BEGIN Dataset rows

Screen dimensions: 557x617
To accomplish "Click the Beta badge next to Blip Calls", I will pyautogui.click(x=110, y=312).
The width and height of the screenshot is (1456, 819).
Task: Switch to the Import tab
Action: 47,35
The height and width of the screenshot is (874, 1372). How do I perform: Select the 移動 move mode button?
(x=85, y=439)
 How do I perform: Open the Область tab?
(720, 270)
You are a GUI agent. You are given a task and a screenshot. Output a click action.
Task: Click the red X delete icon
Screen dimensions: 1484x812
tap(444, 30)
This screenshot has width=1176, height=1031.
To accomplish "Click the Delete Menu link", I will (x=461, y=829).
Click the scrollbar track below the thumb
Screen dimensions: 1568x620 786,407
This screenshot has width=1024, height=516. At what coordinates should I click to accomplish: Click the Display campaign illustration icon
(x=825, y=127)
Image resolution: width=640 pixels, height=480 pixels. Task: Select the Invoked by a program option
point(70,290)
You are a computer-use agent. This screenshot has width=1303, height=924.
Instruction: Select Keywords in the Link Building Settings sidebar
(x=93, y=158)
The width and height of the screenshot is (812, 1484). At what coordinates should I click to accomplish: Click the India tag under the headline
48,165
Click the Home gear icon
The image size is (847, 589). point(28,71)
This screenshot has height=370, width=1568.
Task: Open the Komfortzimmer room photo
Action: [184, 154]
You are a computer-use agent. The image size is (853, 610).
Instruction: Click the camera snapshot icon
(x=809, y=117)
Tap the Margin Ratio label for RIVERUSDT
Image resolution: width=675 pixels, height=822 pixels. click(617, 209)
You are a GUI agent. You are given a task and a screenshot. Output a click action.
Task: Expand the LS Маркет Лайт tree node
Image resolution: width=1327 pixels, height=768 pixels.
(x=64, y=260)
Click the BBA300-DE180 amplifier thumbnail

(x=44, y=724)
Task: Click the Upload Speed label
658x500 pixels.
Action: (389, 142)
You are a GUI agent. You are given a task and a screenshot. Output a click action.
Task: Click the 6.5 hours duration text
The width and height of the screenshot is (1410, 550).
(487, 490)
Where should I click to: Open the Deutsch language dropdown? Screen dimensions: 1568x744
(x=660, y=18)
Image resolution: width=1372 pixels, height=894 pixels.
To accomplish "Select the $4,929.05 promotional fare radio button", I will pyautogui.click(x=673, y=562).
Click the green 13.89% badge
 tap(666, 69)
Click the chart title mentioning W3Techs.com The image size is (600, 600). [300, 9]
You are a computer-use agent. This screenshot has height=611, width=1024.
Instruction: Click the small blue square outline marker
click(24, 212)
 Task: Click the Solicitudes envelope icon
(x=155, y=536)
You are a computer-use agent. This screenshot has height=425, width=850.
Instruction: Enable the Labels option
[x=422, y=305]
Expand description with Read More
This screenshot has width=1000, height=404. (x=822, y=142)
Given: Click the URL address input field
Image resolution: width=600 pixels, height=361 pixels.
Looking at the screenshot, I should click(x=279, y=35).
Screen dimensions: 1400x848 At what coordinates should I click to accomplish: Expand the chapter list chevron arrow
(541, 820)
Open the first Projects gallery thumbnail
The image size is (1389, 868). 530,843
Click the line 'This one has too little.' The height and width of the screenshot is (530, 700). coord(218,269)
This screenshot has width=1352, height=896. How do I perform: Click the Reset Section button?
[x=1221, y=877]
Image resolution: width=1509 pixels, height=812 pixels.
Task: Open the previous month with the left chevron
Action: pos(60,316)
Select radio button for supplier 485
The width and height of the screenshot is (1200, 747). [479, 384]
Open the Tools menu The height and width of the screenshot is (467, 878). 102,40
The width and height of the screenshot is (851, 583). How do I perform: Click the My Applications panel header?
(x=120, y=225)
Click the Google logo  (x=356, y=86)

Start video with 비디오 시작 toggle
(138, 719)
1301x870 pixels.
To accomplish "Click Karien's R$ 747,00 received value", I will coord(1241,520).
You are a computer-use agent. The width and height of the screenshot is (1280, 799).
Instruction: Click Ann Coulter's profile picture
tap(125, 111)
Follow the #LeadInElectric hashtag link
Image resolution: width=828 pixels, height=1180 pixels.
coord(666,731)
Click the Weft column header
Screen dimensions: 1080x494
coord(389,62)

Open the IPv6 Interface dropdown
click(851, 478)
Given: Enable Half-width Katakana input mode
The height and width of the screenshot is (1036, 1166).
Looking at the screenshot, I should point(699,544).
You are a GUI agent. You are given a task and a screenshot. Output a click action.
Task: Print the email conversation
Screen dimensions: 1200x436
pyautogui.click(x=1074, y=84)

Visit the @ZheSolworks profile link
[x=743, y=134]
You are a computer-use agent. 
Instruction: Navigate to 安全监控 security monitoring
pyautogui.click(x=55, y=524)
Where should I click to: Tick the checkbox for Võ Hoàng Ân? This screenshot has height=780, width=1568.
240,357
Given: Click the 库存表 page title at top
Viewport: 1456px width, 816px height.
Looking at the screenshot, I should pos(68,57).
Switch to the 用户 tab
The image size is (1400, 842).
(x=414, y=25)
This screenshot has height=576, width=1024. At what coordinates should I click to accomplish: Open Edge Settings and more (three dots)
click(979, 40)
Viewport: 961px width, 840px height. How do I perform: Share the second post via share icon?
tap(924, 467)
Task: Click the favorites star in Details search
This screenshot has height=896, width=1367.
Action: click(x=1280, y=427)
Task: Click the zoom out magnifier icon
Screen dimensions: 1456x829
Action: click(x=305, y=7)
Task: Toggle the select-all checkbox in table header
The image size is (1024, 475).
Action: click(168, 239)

END Dataset rows

▶ **Given task**
Reproduce the stretch of items from the line containing "Open the first Projects gallery thumbnail" through the line containing "I will coord(1241,520).", substituting "View menu" for "Tools menu" and changing nothing else.

▶ **Completed exercise**
Open the first Projects gallery thumbnail
The image size is (1389, 868). 530,843
Click the line 'This one has too little.' The height and width of the screenshot is (530, 700). coord(218,269)
This screenshot has width=1352, height=896. How do I perform: Click the Reset Section button?
[x=1221, y=877]
Image resolution: width=1509 pixels, height=812 pixels.
Task: Open the previous month with the left chevron
Action: pos(60,316)
Select radio button for supplier 485
The width and height of the screenshot is (1200, 747). [479, 384]
Open the View menu The height and width of the screenshot is (467, 878). 102,40
The width and height of the screenshot is (851, 583). How do I perform: Click the My Applications panel header?
(x=120, y=225)
Click the Google logo  (x=356, y=86)

Start video with 비디오 시작 toggle
(138, 719)
1301x870 pixels.
To accomplish "Click Karien's R$ 747,00 received value", I will coord(1241,520).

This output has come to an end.